### Текст страницы ###
Гипотетическое объяснение, процитированное выше, ссылалось на искусственный отбор как механизм, посредством которого незапланированные последствия могут служить объяснением своих причин. Еще одним механизмом может быть закрепление внутри индивида, то есть случай (3). Как уже говорилось в I.2, люди часто занимаются деятельностью, приносящей награду, именно потому, что она ее приносит, но это не то же самое, что сказать, будто бы они занимаются ею с целью получить награду. Когда награды относятся к состояниям, являющимся побочными продуктами, это различие приобретает ключевую важность. Даже если, скажем, чувство удовлетворения или самореализации – по сути дела, побочный продукт и потому не может быть мотивацией для действия, оно может закреплять мотивацию заниматься теми видами деятельности, которые дают такие побочные продукты. Скорее всего, именно поэтому художники занимаются искусством, ученые – наукой и так далее. Они занимаются ими не ради острых ощущений, но чтобы «сделать все правильно», и тем не менее когда они получают острые ощущения, если им удается «сделать все правильно», их мотивация к такого рода занятиям усиливается. Здесь мы ссылаемся на состояния, являющиеся побочными продуктами, ради (каузального) объяснения мотиваций, которыми (интенционально) объясняется деятельность, – и такой подход довольно сильно отличается от простого заявления, что данные состояния и есть цели, которые объясняют поведение.

Итак, ошибки в объяснении, возникающие в этом контексте, бывают двух видов, которые можно ассоциировать с именами Веблена и Бурдьё (см. также II.5). Во-первых, имеется попытка объяснить через интенциональность порождение состояний, которые по сути своей являются побочными продуктами; во-вторых, идея, что для объяснения таких состояний достаточно указать на их полезность, не указав никакого механизма. Иными словами, опять же, можно потерпеть неудачу, либо указав неподходящий механизм, либо не предложив никакого механизма.

Первое из этих двух интеллектуальных заблуждений тесно связано с тем, что я назвал моральным заблуждением в отношении побочных продуктов – неуместной или самоподрывной формой инструментальной рациональности. Это заблуждение, связанное со стремлением к вещам, которые отпрянут, как только к ним протянется рука. Во многих случаях оно приобретает форму попыток получить что-то даром, сформировать характер или стать «личностью» не путем «безжалостного посвящения всех сил одной задаче», а как-то иначе. В других случаях оно сопровождается потаканием самому себе, в результате чего человек начинает снисходительно относиться к ошибкам или недостаткам в своей работе, зная, что порой они оказываются полезными или плодотворными. В частности, многие наверняка сталкивались с типом ученого, который оправдывает односторонний характер своей работы потребностями науки в плодотворных разногласиях. А чаще всего это отношение сочетается с формой самомониторинга, чьи пагубные последствия я стремился подчеркнуть.

Иногда говорят, что все хорошее в жизни дается бесплатно: если обобщить, можно сказать, что все хорошее в жизни является побочным продуктом. Как показала недавняя работа Альберта Хиршмана, такое положение дел может объясняться тем, что у побочных продуктов нет «потенциала для разочарования», поскольку мы ими и не очаровывались. Также можно было бы обосновать их привлекательность в более позитивных категориях, сославшись на ценность, которую мы придаем свободе, спонтанности и неожиданности. А самое главное, побочные продукты связаны с тем, что нам достается в силу того, кто мы есть, в отличие от того, чего мы можем добиться трудом или силой воли.
###
### Что требуется
Перепишите отрывок текста о побочных продуктах от слов «Итак, ошибки в» до слов «предложив никакого механизма.» включительно, заменив в нем «Веблена» на «Зиммеля».
### Выдержки из материала ###
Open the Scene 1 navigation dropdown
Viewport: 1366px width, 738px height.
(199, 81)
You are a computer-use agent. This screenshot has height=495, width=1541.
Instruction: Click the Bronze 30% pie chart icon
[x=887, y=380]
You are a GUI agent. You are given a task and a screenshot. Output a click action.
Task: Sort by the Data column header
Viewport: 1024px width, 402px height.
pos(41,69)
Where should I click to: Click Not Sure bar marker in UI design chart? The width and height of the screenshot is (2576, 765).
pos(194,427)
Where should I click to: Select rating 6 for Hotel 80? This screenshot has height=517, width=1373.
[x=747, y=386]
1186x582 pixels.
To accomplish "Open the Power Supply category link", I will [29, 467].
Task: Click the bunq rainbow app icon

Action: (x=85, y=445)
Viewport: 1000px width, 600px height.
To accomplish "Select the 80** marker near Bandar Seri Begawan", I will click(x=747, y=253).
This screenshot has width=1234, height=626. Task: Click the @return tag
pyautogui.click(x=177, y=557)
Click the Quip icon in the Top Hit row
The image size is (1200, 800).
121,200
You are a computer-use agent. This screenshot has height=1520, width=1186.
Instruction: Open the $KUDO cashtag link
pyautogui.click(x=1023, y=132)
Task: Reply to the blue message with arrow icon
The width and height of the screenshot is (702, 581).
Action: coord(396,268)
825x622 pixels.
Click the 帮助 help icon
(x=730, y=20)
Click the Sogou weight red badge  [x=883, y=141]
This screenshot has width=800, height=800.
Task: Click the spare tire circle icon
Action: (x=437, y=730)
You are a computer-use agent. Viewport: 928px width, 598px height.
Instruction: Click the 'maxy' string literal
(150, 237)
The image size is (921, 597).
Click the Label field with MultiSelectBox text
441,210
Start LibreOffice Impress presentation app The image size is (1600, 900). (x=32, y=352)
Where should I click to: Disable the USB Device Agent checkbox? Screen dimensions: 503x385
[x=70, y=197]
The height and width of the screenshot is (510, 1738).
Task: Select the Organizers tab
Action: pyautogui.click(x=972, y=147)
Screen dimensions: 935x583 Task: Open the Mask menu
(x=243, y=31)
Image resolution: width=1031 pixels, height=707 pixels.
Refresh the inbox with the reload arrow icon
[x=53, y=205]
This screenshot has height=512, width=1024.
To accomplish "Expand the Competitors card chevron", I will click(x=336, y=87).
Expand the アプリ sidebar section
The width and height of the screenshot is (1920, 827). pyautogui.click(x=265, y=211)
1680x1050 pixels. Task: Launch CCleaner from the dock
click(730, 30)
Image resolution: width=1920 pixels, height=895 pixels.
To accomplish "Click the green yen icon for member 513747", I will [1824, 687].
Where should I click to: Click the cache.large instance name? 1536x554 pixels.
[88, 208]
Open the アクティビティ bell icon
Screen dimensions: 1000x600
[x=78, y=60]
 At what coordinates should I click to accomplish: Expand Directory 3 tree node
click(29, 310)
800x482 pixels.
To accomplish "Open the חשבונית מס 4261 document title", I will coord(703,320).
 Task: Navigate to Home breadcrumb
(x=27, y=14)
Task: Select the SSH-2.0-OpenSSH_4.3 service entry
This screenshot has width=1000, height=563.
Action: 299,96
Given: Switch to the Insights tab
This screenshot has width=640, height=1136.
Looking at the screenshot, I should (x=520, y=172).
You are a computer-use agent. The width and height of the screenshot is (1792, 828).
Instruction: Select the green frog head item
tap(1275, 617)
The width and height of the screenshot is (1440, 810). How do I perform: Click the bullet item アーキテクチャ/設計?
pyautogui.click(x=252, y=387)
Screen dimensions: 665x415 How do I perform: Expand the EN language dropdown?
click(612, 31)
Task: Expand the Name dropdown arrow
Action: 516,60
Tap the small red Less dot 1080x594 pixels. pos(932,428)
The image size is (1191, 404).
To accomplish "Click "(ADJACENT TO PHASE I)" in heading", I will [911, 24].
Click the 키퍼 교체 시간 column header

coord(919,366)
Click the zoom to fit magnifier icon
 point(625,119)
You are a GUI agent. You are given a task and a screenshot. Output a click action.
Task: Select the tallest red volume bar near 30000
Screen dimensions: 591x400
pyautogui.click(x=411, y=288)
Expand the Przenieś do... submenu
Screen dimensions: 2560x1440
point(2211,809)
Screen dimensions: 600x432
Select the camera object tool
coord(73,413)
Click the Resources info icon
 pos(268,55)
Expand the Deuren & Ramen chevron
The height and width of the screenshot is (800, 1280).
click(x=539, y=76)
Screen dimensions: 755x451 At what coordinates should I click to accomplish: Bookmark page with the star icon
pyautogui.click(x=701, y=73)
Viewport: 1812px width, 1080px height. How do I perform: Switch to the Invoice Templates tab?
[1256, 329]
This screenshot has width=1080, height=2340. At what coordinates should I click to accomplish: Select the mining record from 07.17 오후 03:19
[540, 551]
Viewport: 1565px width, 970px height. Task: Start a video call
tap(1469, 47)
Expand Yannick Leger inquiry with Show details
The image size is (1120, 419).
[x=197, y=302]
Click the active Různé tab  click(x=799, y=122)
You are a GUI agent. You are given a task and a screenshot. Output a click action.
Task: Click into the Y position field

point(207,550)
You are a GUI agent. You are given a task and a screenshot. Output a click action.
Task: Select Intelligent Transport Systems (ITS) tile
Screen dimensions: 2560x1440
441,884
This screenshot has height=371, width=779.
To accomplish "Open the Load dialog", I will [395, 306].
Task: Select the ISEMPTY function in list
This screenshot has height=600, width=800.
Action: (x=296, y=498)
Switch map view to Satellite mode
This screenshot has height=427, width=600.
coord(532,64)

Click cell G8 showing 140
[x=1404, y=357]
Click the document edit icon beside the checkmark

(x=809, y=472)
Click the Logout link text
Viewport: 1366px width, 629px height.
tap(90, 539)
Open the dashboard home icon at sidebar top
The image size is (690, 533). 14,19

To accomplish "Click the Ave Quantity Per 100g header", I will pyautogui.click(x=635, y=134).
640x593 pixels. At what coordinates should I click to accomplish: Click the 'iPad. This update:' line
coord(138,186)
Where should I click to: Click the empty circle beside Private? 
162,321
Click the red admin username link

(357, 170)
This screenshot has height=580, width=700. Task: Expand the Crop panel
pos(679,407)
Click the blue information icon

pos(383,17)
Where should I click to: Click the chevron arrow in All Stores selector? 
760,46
###
### Письменный ответ
Итак, ошибки в объяснении, возникающие в этом контексте, бывают двух видов, которые можно ассоциировать с именами Зиммеля и Бурдьё (см. также II.5). Во-первых, имеется попытка объяснить через интенциональность порождение состояний, которые по сути своей являются побочными продуктами; во-вторых, идея, что для объяснения таких состояний достаточно указать на их полезность, не указав никакого механизма. Иными словами, опять же, можно потерпеть неудачу, либо указав неподходящий механизм, либо не предложив никакого механизма.